Distributed X-Ray Dosimetry With Optical Fibers by Optical Frequency Domain Interferometry

Abstract

This article reports on the first demonstration of in situ , real-time dosimetry realized with an enhanced backscattering optical fiber, and a high-resolution optical backscattering reflectometry measurement. This work is devised to overcome the current problems in monitoring radiotherapy treatments, in particular, the difficult evaluation of not only the actual X-ray dose that is accumulated on the target volume but also the distribution profile of the ionizing radiation beam. Overall, the research aims at developing a dose sensor with the most demanding features of small form factor, spatial profiling, and remote interrogation.

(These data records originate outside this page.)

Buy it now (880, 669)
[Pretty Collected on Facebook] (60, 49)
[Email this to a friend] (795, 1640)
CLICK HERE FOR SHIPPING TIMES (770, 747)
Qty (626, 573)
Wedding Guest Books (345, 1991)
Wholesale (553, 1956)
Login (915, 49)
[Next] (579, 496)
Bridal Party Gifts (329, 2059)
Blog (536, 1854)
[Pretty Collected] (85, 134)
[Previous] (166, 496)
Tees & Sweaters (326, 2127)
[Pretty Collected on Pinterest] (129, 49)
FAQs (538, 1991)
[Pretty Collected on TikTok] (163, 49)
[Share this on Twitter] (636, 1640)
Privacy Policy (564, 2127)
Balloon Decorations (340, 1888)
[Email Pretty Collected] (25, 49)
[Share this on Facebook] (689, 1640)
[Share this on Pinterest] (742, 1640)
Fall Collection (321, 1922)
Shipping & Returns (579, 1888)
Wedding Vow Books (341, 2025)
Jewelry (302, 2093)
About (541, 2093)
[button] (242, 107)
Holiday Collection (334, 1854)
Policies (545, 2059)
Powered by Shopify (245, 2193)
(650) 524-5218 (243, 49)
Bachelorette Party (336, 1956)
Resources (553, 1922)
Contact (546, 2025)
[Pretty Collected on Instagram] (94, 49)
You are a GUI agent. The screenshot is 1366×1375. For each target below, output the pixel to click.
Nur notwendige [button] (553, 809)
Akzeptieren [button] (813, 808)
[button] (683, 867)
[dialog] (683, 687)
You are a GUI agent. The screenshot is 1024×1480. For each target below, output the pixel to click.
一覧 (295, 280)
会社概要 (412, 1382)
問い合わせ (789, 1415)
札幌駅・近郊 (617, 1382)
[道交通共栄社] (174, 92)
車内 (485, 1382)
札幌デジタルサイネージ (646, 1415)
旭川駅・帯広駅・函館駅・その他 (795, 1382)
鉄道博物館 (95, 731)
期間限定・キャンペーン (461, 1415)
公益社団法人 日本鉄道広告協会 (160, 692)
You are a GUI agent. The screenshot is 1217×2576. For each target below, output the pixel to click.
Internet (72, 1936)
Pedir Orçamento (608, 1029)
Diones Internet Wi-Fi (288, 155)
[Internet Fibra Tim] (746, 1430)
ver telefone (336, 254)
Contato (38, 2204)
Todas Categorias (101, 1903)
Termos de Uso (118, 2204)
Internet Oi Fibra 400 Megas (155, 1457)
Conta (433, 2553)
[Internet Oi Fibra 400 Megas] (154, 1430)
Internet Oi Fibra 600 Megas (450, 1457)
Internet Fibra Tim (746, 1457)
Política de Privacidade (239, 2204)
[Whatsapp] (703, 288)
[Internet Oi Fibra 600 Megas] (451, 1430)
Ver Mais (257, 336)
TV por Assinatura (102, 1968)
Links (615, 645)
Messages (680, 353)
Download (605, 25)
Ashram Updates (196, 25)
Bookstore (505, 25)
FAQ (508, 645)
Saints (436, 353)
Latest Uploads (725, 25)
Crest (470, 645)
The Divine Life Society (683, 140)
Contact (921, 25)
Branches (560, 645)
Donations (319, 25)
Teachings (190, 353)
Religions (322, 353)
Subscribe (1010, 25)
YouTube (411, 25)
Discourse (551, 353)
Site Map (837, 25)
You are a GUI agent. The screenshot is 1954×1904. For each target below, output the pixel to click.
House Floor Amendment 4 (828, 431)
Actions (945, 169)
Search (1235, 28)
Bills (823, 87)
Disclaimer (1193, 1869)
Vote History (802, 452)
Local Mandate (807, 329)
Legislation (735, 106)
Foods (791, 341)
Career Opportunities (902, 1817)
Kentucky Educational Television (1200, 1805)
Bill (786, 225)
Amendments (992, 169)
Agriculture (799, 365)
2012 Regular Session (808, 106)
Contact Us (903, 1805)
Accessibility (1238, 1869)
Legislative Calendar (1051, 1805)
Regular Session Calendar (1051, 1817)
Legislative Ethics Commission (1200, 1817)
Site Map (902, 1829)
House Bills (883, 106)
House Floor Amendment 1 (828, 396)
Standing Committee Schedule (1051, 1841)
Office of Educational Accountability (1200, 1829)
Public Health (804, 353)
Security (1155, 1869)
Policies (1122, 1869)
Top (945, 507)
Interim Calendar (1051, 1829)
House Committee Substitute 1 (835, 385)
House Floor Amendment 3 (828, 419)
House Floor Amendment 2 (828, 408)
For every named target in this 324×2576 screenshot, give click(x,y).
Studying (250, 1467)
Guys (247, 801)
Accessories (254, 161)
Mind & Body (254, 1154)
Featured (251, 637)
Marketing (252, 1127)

The experiments have been conducted by evaluating the spatial profile of radiation-induced spectral shift of the Rayleigh backscattering along an optical fiber exposed to X-rays. The sensing element is a section of specialty optical fiber whose Rayleigh backscattering signature changes under ionizing radiation. The specialty fiber is designed to exhibit an enhanced backscattering, in order to overcome the poor sensitivity to radiation of standard optical fibers that are normally, used in telecommunications. The enhanced sensitivity is achieved by doping the core with either aluminum or magnesium nanoparticles, and two different fibers have been fabricated and tested. The experimental results show the capability of real time detection of the radiation profile from high-dose rates (700 Gy/min) to low-dose rates (2 Gy/min). Moreover, different sensing mechanisms and responses to high- and low-dose rates are evidenced. A comparison with a quasi-distributed sensing system based on an array of fiber Bragg gratings (FBGs) is discussed, highlighting the superior performance of the backscattering approach in terms of sensitivity and spatial resolution, whereas the array of FBGs exhibits an advantage in terms of sampling speed.